Las Vegas Sun

April 25, 2024

New chapter for Aladdin begins as Earl takes over

Workers of the Aladdin hotel and casino had New York strip steak for breakfast this morning in the employee dining room. It was Robert Earl's way of saying thank you for persevering through 35 months of operating in bankruptcy.

Earlier this morning, a partnership fronted by Earl took charge of the 2,567-room Strip resort.

Audit and enforcement agents for the state Gaming Control Board entered the property just before midnight Tuesday and monitored the cash count as the books changed hands from Aladdin Gaming LLC to RE/BH LLC, Earl's acquiring company.

RE/BH partners include Earl, Douglas Teitelbaum of Bay Harbour Management LC, New York, the financier of the deal, and Starwood Hotels and Resorts Worldwide Inc., White Plains, N.Y., which is an equity partner and will manage the hotel.

The partners are now on a 15-month timetable to convert the property into the first-ever Planet Hollywood hotel and casino. Earl was a co-founder of the Planet Hollywood restaurant chain, headquartered in Orlando, Fla.

Gaming Control Board officials looked at this morning's transition as routine business.

"It's a simple process these days because it's been done so many times," said Keith Copher, chief of enforcement for the regulatory body.

"Our agents are there primarily to answer questions if any come up and to assure that there's a smooth transition," he said. "It usually takes a few hours and most of it occurs behind the scenes."

Earl's partnership won final regulatory approval for the deal Friday when the Nevada Gaming Commission approved licensing. The partners were the successful bidder for the Aladdin in a U.S. Bankruptcy Court sale more than a year ago, offering $637 million. When it opened in 2000, the Aladdin was said to be worth $1.2 billion.

For several managers and a handful of employees in key departments, Tuesday was the last day of work at the Aladdin.

"I think most people knew that when Mike Mecca (the property's new president and chief executive officer) came in that he would want to bring in some of his own people in key positions," Earl said in an interview Tuesday.

Earl said the property would retain the Aladdin name for several months while the company pumps $90 million worth of improvements into the place.
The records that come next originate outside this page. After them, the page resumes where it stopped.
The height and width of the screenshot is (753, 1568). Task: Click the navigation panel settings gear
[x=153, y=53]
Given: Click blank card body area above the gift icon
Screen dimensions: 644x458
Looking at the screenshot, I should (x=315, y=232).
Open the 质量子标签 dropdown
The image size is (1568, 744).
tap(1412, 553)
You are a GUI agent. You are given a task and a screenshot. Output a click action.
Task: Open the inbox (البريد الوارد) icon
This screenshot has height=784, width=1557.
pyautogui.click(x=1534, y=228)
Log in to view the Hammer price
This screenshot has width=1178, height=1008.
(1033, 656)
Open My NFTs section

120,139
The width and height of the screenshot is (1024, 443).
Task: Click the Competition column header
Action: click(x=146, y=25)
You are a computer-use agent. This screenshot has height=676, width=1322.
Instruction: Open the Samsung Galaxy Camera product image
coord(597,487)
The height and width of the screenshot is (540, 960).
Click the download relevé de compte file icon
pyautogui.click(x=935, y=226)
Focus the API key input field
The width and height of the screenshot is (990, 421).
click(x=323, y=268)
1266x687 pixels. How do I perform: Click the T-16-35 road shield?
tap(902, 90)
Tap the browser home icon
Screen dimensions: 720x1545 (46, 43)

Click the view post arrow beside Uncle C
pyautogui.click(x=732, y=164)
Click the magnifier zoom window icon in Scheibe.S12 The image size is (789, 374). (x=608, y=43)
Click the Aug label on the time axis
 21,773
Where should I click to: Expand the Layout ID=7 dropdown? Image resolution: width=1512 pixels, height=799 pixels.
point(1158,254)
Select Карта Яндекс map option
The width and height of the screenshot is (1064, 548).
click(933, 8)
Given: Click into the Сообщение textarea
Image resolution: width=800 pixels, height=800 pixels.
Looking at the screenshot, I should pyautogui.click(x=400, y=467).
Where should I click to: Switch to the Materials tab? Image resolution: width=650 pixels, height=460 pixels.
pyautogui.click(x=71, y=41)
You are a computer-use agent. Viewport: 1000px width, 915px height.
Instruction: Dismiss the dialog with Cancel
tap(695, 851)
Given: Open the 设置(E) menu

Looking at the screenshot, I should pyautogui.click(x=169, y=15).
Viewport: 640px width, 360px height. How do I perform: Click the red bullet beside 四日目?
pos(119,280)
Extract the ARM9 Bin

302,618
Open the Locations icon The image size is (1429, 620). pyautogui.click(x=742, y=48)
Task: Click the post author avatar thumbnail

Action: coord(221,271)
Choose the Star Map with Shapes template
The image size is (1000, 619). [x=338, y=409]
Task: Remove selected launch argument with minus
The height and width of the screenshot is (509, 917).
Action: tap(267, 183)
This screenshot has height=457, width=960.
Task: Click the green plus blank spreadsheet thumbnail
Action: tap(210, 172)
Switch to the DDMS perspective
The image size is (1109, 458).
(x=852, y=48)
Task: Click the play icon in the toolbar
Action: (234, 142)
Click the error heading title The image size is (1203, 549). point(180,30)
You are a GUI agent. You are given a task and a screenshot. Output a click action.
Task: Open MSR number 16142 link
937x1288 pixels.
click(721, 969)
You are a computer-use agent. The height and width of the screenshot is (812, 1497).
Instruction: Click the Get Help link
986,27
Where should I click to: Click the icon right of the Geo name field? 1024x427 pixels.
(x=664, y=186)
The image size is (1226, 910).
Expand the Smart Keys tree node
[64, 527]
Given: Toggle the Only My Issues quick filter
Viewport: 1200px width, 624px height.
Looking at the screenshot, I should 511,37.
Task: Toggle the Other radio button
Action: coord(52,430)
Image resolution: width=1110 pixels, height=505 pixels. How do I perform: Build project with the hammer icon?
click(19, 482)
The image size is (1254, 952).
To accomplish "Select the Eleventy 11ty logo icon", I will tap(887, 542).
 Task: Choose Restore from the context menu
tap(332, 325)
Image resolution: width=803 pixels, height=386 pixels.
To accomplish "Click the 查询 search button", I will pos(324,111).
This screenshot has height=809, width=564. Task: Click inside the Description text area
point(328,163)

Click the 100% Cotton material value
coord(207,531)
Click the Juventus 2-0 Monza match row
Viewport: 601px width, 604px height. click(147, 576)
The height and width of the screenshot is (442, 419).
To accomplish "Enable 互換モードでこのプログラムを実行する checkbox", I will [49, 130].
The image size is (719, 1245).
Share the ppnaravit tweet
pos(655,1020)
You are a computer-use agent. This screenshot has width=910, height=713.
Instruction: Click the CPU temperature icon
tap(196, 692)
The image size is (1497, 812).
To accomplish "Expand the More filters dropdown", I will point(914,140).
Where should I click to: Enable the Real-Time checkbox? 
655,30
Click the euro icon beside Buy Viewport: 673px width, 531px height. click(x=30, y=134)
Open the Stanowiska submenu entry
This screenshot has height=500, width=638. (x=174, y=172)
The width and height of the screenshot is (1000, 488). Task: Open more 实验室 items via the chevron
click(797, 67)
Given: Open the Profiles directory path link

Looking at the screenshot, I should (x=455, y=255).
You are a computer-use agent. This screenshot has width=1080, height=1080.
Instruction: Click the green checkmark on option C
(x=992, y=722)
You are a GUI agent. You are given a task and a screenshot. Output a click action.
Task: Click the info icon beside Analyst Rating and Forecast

The company intends to compete vigorously in the entertainment field, and Earl said by the end of the year he hopes to announce a major signing of an entertainer to a deal similar to the one Caesars Entertainment Inc. has with singer Celine Dion.

The company plans to build a new 1,300-seat showroom and reconfigure the 7,000-seat Aladdin Theatre for the Performing Arts to a more intimate capacity of about 3,200 seats.

In the casino, Mecca plans to redesign the floor and introduce new slot machines featuring the popular ticket-in, ticket-out technology.

For Starwood, which plans to operate the hotel with its Sheraton brand, the acquisition of the Aladdin gives the company its largest presence in Las Vegas since the company sold Caesars Palace to its current owners in 1999. Starwood also operates the Westin-branded Casuarina on Flamingo Road, but the Aladdin is much larger and immediately became Starwood's largest property.

The company was interested in regaining a foothold in Las Vegas because its customers wanted a Las Vegas resort to cash in the loyalty points they had accumulated by staying at Starwood properties.

Another component of the Aladdin -- the Desert Passage mall -- was not a part of the transaction. The 140-store center was acquired from Trizec Properties for an undisclosed amount in late 2003 by a partnership composed of RFR Holdings and TriStar Capital, New York.

RFR announced earlier this year that it is revamping the mall and would change its name.

Meanwhile, one of the top priorities for Earl is to resolve issues with the Culinary Union, which demonstrated several times while regulators completed their investigation of Earl and his partners.

Union officials say a majority of the Aladdin's workers want the Culinary to represent them in contract negotiations.

"We're hoping that we can have a progressive relationship with the new owners," said Kevin Kline, director of organizing for the union. "We're hoping the current Planet Hollywood management will have a progressive attitude toward workers and will listen to their voices."

Earl said he intends to meet with employees and union officials through September to determine how to proceed.